Edgartown Harbor Light is located in Massachusetts
Edgartown Harbor Light
Location Off N. Water St., Edgartown, Massachusetts
Coordinates 41°23′27.05″N 70°30′10.88″W / 41.3908472°N 70.5030222°W / 41.3908472; -70.5030222Coordinates: 41°23′27.05″N 70°30′10.88″W / 41.3908472°N 70.5030222°W / 41.3908472; -70.5030222
Year first constructed 1828
Year first lit 1939 (current structure)
Automated 1939
Foundation Granite blocks
Construction Cast iron
Tower shape Conical
Markings / pattern White with black lantern
Focal height 45 feet (14 m)
Original lens Fourth order Fresnel lens
Current lens 9.8 inches (250 mm)
Range 5 nautical miles (9.3 km; 5.8 mi)
Characteristic Flashing red every six seconds
Admiralty number J0440
ARLHS number USA-265
USCG number

1-15420[1][2][3]

Edgartown Harbor Light
Area 0.3 acres (0.12 ha)
Built 1875
Architectural style Italianate
Governing body U.S. Coast Guard
MPS Lighthouses of Massachusetts TR
NRHP Reference # 87001465[4]
Added to NRHP June 15, 1987

Edgartown Harbor Light is a Martha's Vineyard lighthouse located in Edgartown, Massachusetts, USA, that marks the entrance into Edgartown Harbor and Katama Bay. Martha's Vineyard has five lighthouses.

SUPPLIED MATERIAL:
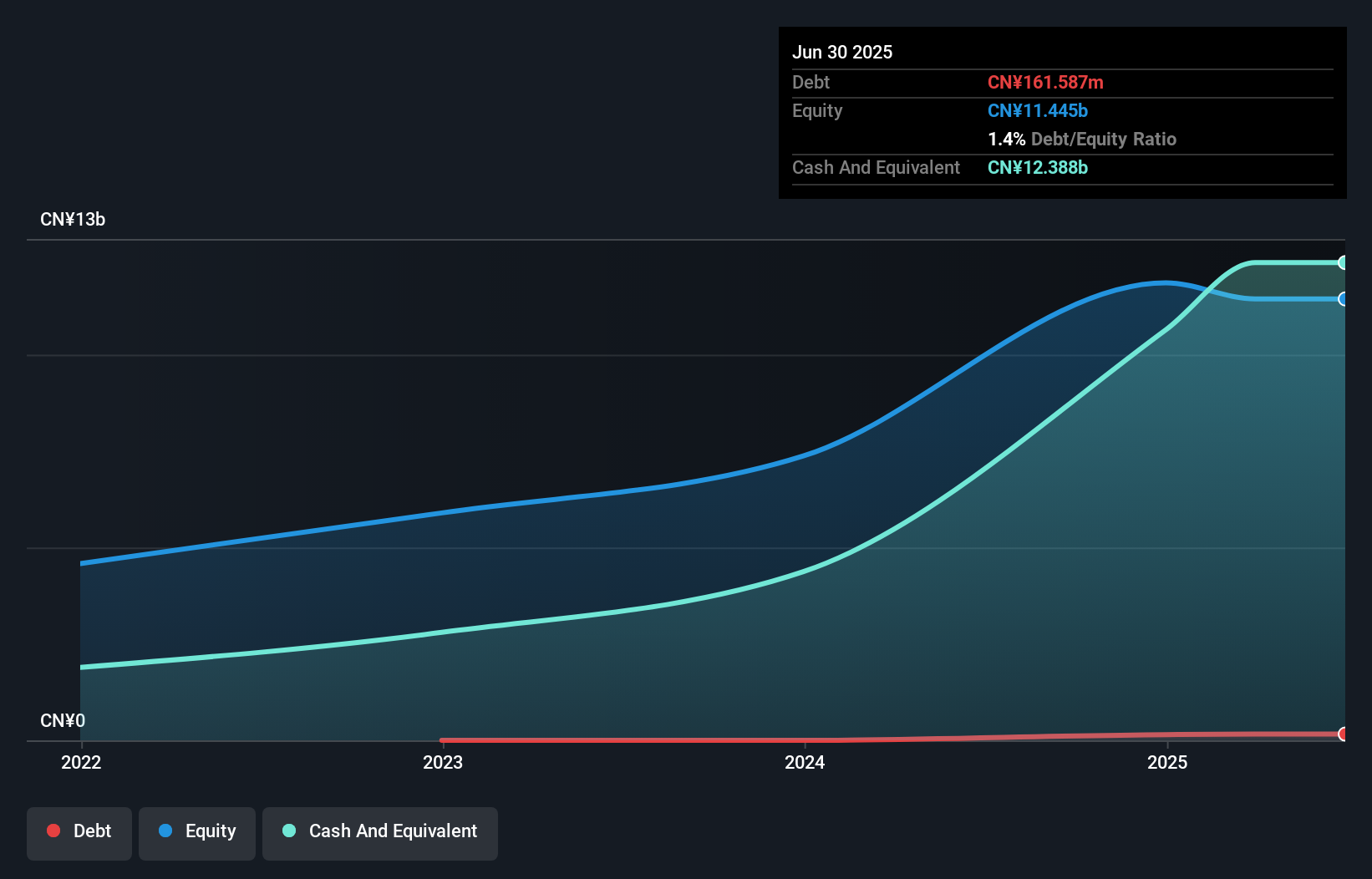
Task: Click the debt series endpoint marker
Action: click(1343, 734)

COMPLETE THE FOLLOWING:
a – Answer these questions using the lighthouse excerpt:
(i) What is the tower constructed of?
(ii) What is the light's characteristic?
(iii) How many lighthouses does Martha's Vineyard have?
b – Copy the part of the lighthouse excerpt starting at "Edgartown Harbor Light is located" and ending at "45 feet (14 m)".

EXERCISE RESULTS:
a –
(i) Cast iron
(ii) Flashing red every six seconds
(iii) Five

b –
Edgartown Harbor Light is located in Massachusetts
Edgartown Harbor Light
Location Off N. Water St., Edgartown, Massachusetts
Coordinates 41°23′27.05″N 70°30′10.88″W / 41.3908472°N 70.5030222°W / 41.3908472; -70.5030222Coordinates: 41°23′27.05″N 70°30′10.88″W / 41.3908472°N 70.5030222°W / 41.3908472; -70.5030222
Year first constructed 1828
Year first lit 1939 (current structure)
Automated 1939
Foundation Granite blocks
Construction Cast iron
Tower shape Conical
Markings / pattern White with black lantern
Focal height 45 feet (14 m)